I’m grateful for having a garden to tend to and sit in, and I feel for those, like my daughters, who live in flats. I admire those parents with children at home – it can’t be easy, especially if they have no outdoor space or the children are little balls of energy as my two were when they were little. Let’s hope it’s not too long before we have a little more freedom to stretch our wings, whilst still keeping socially distant from one another. The photo is the wood-burning stove in our local pub, and I fear it will be months before we see it again – there may even be a plate of mince pies sitting on the hearth by the time we do!

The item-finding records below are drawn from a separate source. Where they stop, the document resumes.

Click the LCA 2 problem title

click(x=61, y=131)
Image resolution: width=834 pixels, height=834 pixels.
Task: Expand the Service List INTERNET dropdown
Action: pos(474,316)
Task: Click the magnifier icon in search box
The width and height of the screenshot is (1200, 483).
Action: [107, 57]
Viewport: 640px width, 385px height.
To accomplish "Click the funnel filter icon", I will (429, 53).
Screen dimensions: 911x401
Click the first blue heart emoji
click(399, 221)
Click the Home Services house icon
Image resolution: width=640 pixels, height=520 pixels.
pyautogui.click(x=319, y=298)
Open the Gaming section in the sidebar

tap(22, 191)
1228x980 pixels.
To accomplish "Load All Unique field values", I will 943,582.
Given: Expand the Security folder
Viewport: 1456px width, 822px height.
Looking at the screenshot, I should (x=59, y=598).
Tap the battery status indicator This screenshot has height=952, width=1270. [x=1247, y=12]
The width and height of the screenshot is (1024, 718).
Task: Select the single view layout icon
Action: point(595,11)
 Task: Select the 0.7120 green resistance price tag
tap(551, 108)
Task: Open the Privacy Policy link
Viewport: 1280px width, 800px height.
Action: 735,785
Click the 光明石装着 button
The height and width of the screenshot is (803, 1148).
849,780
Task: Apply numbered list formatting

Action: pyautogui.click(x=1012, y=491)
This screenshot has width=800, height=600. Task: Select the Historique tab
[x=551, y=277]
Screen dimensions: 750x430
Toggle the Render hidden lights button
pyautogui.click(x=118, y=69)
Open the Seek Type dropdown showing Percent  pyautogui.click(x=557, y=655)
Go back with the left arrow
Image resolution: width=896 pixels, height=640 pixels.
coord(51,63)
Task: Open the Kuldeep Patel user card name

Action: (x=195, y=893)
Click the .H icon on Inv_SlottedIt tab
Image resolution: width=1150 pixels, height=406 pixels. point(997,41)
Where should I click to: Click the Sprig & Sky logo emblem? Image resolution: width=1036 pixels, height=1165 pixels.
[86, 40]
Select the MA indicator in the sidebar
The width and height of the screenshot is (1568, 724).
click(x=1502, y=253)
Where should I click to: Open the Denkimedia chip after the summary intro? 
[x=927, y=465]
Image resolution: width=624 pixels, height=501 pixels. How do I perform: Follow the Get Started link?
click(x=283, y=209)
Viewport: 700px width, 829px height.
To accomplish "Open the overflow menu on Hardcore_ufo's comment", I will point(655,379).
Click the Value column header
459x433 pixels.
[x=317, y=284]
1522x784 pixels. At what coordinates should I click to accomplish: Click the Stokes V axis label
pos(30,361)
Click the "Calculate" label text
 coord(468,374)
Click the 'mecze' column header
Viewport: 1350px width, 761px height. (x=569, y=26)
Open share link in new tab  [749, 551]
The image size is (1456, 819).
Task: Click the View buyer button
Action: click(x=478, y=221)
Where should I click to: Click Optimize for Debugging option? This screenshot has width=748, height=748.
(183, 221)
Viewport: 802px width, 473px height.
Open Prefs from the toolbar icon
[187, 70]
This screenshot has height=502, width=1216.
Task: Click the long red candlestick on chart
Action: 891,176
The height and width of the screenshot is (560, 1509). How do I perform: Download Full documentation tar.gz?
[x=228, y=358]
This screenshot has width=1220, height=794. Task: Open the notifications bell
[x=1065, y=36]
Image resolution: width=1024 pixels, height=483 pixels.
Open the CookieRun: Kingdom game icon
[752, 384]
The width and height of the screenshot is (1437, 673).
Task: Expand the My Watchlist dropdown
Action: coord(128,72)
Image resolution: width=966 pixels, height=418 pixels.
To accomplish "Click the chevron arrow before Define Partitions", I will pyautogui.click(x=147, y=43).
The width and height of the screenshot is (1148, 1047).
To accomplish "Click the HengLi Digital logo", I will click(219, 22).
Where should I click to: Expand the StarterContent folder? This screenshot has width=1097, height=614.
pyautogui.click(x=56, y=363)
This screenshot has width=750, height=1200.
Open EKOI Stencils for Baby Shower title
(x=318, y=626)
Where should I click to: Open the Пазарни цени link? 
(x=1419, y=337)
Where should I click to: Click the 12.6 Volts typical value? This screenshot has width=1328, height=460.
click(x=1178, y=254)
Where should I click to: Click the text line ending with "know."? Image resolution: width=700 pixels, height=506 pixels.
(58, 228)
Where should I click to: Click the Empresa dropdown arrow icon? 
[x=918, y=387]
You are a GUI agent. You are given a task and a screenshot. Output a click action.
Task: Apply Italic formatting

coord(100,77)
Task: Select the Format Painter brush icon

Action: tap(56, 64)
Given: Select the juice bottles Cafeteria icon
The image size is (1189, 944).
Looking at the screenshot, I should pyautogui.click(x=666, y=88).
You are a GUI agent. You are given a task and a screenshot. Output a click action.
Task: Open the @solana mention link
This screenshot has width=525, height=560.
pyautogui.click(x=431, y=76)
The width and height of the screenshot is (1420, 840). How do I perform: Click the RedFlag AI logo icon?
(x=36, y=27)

Well here we are, almost three weeks into lockdown and Alfie’s taken to drinking gin! (Before you call the RSPCA – it’s water) I’ve kept my own alcohol consumption to its normal minimum, but snacking has increased – I won’t be beach ready this year, although there may be no beaches to visit, who knows? I’m missing my gym classes, and the online alternatives don’t work as well for me – I can be a bit lazy, given half the chance.
I’ve rediscovered childhood comfort food in the form of bananas and custard – which we’re eating quite regularly – such is the need for comfort these days!
I’ve reread Eleanor Oliphant is Completely Fine by Gail Honeyman as a comfort read and have ordered Alice’s Adventures in Wonderland (the copy I have is in a box of children’s books in the loft, which feels like climbing Mount Everest to go there), as another source of comfort read.
I’ve discovered Tiggy is back in the hedgehog house, so I’m feeding him hog food and some mealworms. In turn, he thanks me by pooing all over the patio.
I’ve realised how wonderful it is to have a neighbour with an allotment, as he has provided us with lots of delicious purple sprouting broccoli. I’ve made stir-fries with it using fresh ginger, garlic, bacon and mushrooms with pasta (I had some in fortunately as it’s like gold dust!)
WHO is buying all the plain Galaxy chocolate still?? I managed to find some with caramel in our local shop, for which I’m grateful, but plain Galaxy is another comfort food for me. Hey ho…
Thursdays at eight o’clock is a time to connect with neighbours as we all stand on our doorsteps clapping all the NHS staff, care staff, and other services who are doing sterling work during this difficult time.
I hope you are all still keeping well and safe, and finding the headspace to write and read. Thank you for being here.